Bidan Kita

Home Baby care KISAH GENTLE BIRTH DG RIWAYAT syndrom ACA (kekentalan darah) dan Myasthenia Gravis

KISAH GENTLE BIRTH DG RIWAYAT syndrom ACA (kekentalan darah) dan Myasthenia Gravis

0

Kisah Kelahiran Aaliyah Mikaila Adyofa : Ujian kesabaran dan pemberdayaan diri untuk naik kelas. By FaNi FaNiasuri in Gentle Birth Untuk Semua ·

Aaliyah terlelap di pangkuanku. Lentik matanya, bibir tipisnya, kulit merahnya, semuanya adalah keajaiban. Betapa tidak? putri kecilku ini lahir melalui pergulatan panjang melawan trauma paska 2 kali kuguguran dan menjalani kehamilan dengan 2 penyakit auto imun, syndrom ACA (kekentalan darah) dan Myasthenia Gravis (kelemahan otot). Syndrom ACA sendiri merupakan penyakit autoimun dimana tubuh memproduksi antibodi yang menyerang bagian tubuh sendiri.

 

Kini aku tak bermimpi ketika mengecup keningnya, merasakan kulit halus di bibirku, mencium aroma tubuhnya. Rasa haru selalu memenuhi rongga dadaku setiap kali memandangnya. Betapa mimpi itu, keajaiban itu, kini terbaring dalam pelukanku. Aku memuji-Mu, Tuhanku, dalam setiap nafas kecilnya.

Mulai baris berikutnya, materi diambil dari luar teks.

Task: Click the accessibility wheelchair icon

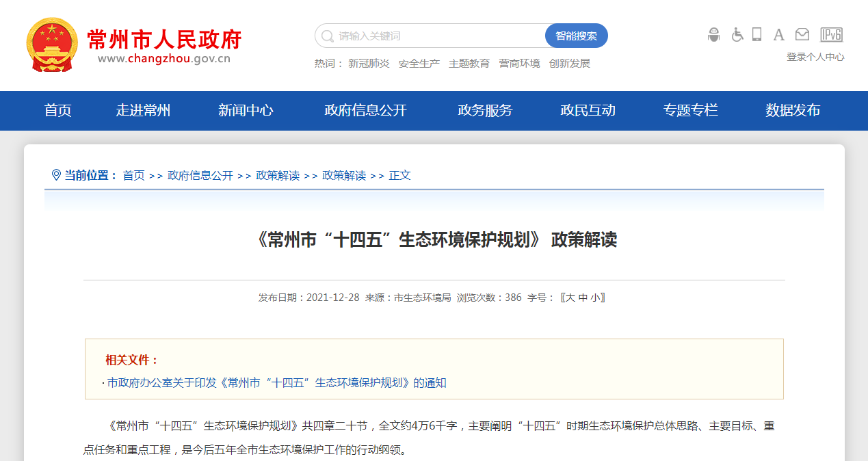Action: coord(737,34)
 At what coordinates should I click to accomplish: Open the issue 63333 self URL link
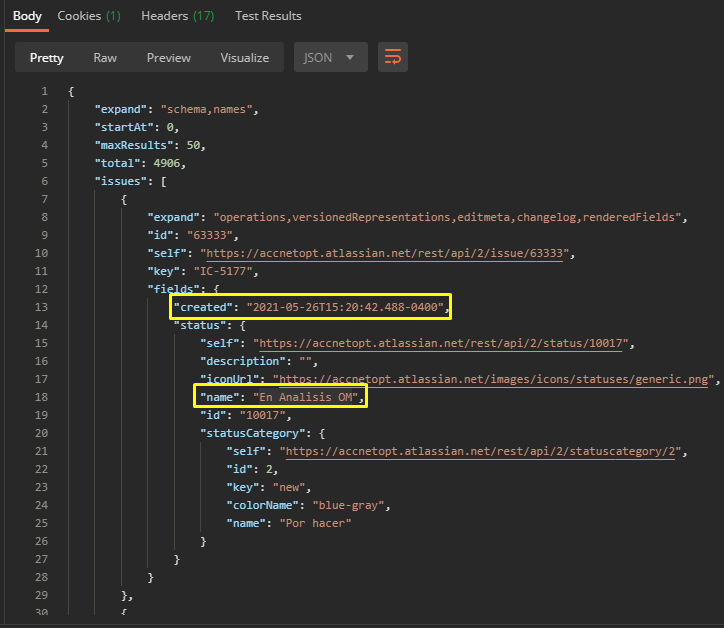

Kehadiran Aaliyah, sejak awal kehamilan hingga persalinannya, penuh liku dan perjuangan. Dua keguguran yang kualami sebelumnya menjadi mimpi buruk yang selalu membayangiku. Di saat yang sama, aku juga harus bergelut dengan ACA yang membuatku harus disuntik, setiap hari, demi menjaga keenceran darah. ACA ini kuketahui saat cek darah di masa awal kehamilan Aaliyah.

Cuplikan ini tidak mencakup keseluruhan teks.